United States Senator from Tennessee
- In office March 4, 1851 – March 3, 1857
- Preceded by: Hopkins L. Turney
- Succeeded by: Andrew Johnson

Personal details
- Born: April 20, 1809 Davidson County, Tennessee, U.S.
- Died: October 29, 1859 (aged 50) Memphis, Tennessee, U.S.
- Resting place: Elmwood Cemetery Memphis, Tennessee, U.S.
- Party: Whig (until 1854) Democrat (1854–1859)
- Spouse: Sarah Munford ​(m. 1829)​
- Profession: Politician; farmer;

= James C. Jones =

American politician (1809–1859)

James Chamberlain Jones (April 20, 1809 – October 29, 1859) was an American politician who served as the tenth governor of Tennessee from 1841 to 1845, and as a United States senator from Tennessee from 1851 to 1857. A Whig, Jones twice defeated future U.S. President James K. Polk for the governorship, in 1841 and 1843. He was the first native-born Tennessean to be elected governor of the state.

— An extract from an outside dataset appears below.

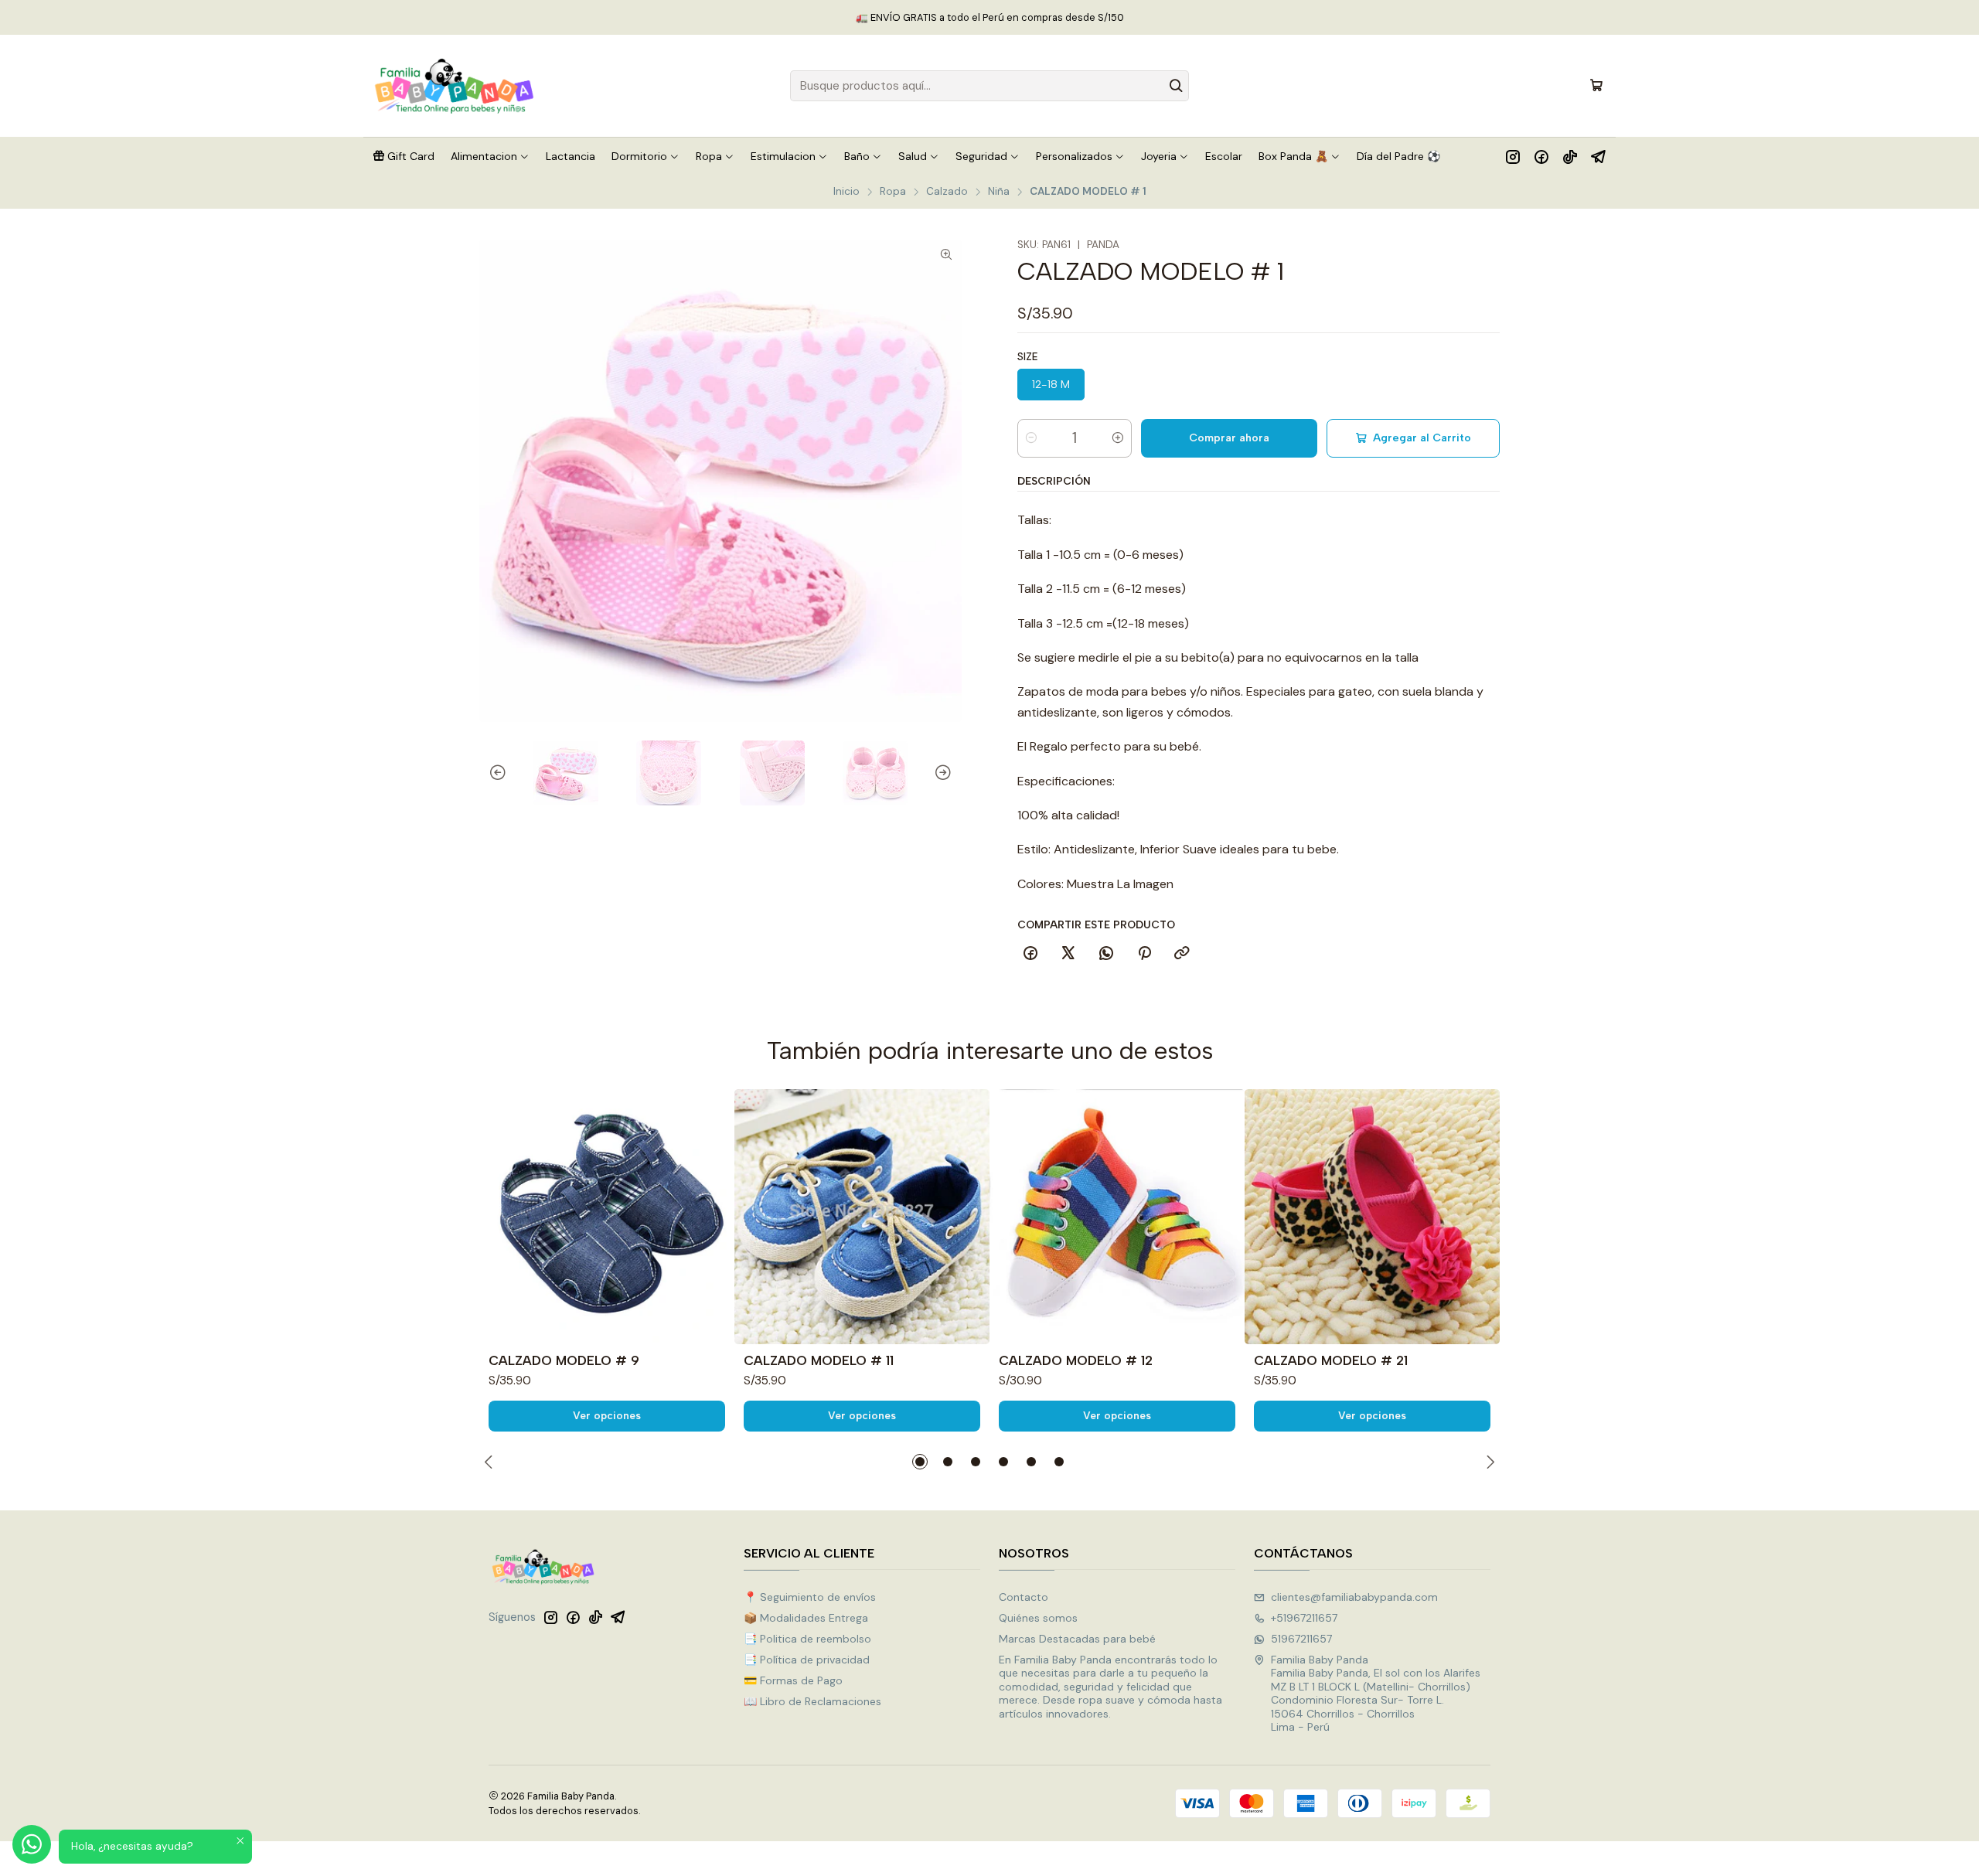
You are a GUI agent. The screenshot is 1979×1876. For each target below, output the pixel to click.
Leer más (1079, 17)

Jones's first gubernatorial term was marked by gridlock with the state senate, which was led by a group of Democratic senators known as the "Immortal Thirteen." His second term was more productive, as his fellow Whigs controlled both houses of the legislature. Though he later joined the Democratic Party, Jones's speaking skills and campaign style helped to solidify Tennessee's Whigs as one of the strongest Whig movements in the South.

==Early life==
A thin man whose nickname was "Lean Jimmy" (he stood 6'2" but weighed only 125 pounds), Jones was born in Davidson County, Tennessee, the son of Peter and Catherine Chappell Jones. His parents died when he was still young, and he was raised by an uncle in Wilson County. He occasionally attended public schools. After marrying Sarah Munford in 1829, he purchased a farm near Lebanon, Tennessee.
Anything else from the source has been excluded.